Human Factors [HF] tends to emphasize the constraints associated with human agency. That is, the focus is on specifying the physical [e.g., reach envelops], perceptual [e.g., visual acuity] and cognitive [e.g., working memory capacity] limitations of humans, so that these limitations are respected in the final design. 

User Interface Design [UI] or Human Computer Interaction [HCI] tends to emphasis the impact of various computer capabilities on performance. For example considerations include types of displays [e.g., table-top, large-screen, hand-helds, or head mounted], types of controls [e.g., keyboard, mouse, game controller, touchscreen], and types of mediation [e.g., co-located or distributed via internet]. 

Cognitive Systems Engineering [CSE] focuses on the problem or work domain constraints. This involves describing the means-ends relations in terms of affordances and exploring alternative strategies or heuristics that might be used to efficiently navigate the functional space. 

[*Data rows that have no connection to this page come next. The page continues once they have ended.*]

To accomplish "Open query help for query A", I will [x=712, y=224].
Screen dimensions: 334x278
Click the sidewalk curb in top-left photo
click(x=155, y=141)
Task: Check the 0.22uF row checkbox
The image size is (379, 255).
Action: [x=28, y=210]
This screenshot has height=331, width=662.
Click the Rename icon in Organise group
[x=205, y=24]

User-eXperience Design [UX] tends to consider the larger psychological and cultural context of use that impacts people's self-image and sense of satisfaction when using the design product. 

I come from an HF perspective and was involved in the early development of the CSE perspective. Thus, much of my career has been spent arguing for the value of a CSE perspective for filling gaps in the design space that I felt were not adequately addressed by the HF perspective. The point was not that the HF perspective was wrong, but that it was not sufficient. 

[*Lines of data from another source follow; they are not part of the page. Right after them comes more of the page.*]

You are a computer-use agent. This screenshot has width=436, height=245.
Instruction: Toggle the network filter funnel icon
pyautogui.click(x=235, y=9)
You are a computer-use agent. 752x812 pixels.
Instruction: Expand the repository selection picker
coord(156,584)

However, over the last few years spent developing software products I have come to realize that even the combination of HF and CSE leaves many gaps in the design space that require skills and perspectives associated with UI and UX design. I realize that my sense of the full demands of design were still quite naive and inadequate. 

I now regret that I did not have and was not able to give my students a broader sense of the full breadth of the design challenge. Yet, I realize that it would be impractical to cover the full breadth of design in any reasonable course of study. Thus, much of the education must continue beyond the formal course work. And ultimately, I have come to the conclusion that design is a team sport that requires a diverse set of perspectives and people who are open to and  who welcome alternative perspectives.  To function on such a team I have had to dampen my tendencies to be an advocate for a particular perspective and I have had to heighten my ability to listen to and appreciate the value of alternative perspectives. 

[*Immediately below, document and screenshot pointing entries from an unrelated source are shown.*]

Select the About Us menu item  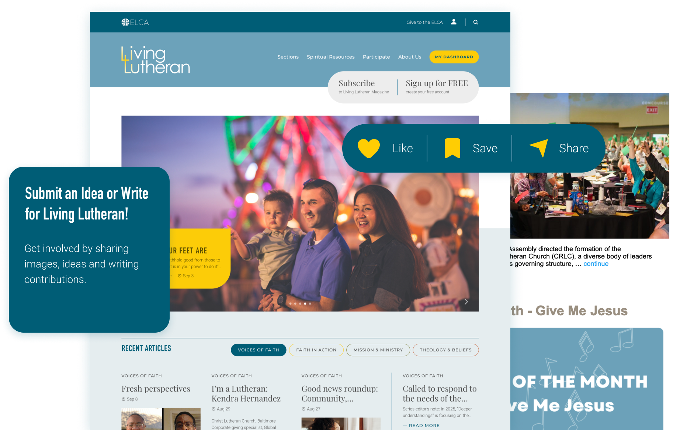(x=409, y=57)
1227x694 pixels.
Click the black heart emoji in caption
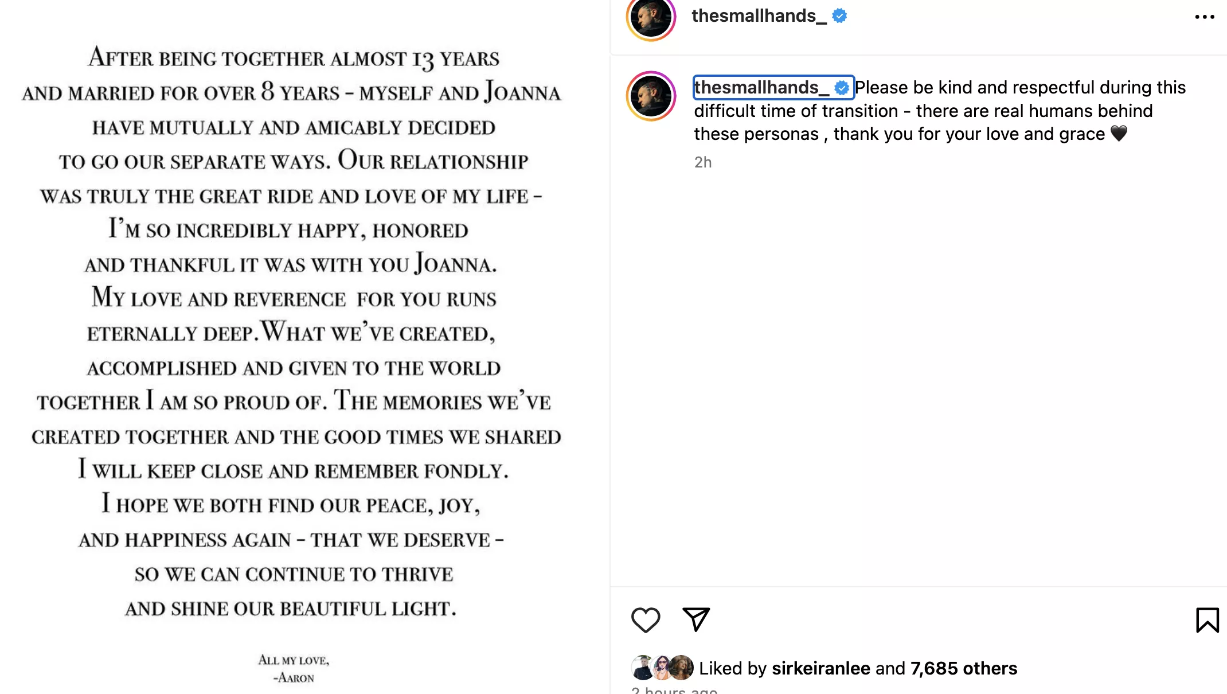pyautogui.click(x=1119, y=134)
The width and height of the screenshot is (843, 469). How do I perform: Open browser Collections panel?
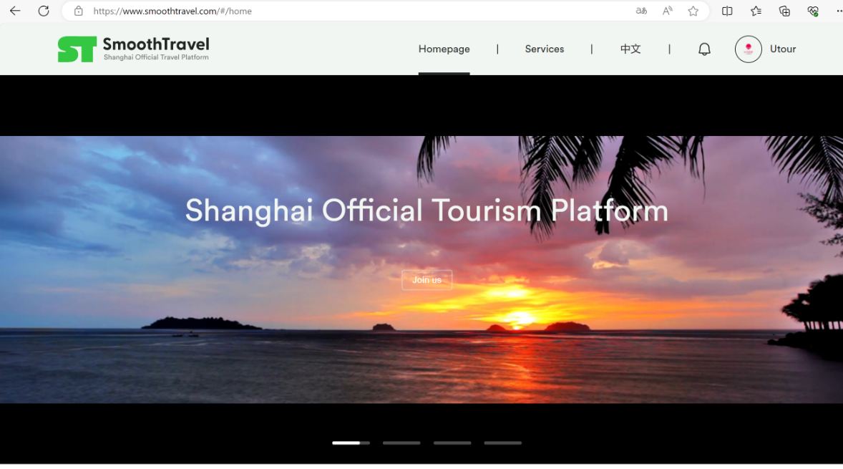tap(784, 11)
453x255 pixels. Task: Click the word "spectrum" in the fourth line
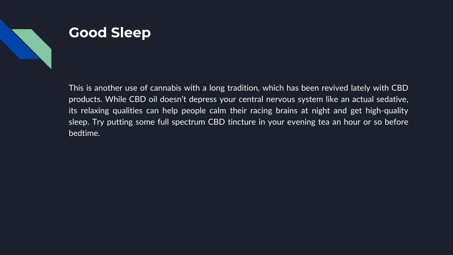click(x=188, y=122)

I've spend much of my career exploring how representations can be designed to help people to manage and control complex systems. The goal has been to use representations to increase perspicacity and to help people to 'see' what matters with respect to the situations that they are managing.

So it makes me sad and angry to see people intentionally use graphics to hide information and to purposely mismanage situations. In this case, in a way that can have severe consequences. Look at these two graphics and note how the graphical images are intentionally manipulated to misrepresent the COVID situation in the state of Georgia. This manipulation is intentionally designed to create the impression that there is no increasing risks of COVID in the state of Georgia. This manipulation is being used to justify policies and decisions that threaten the health of people in Georgia.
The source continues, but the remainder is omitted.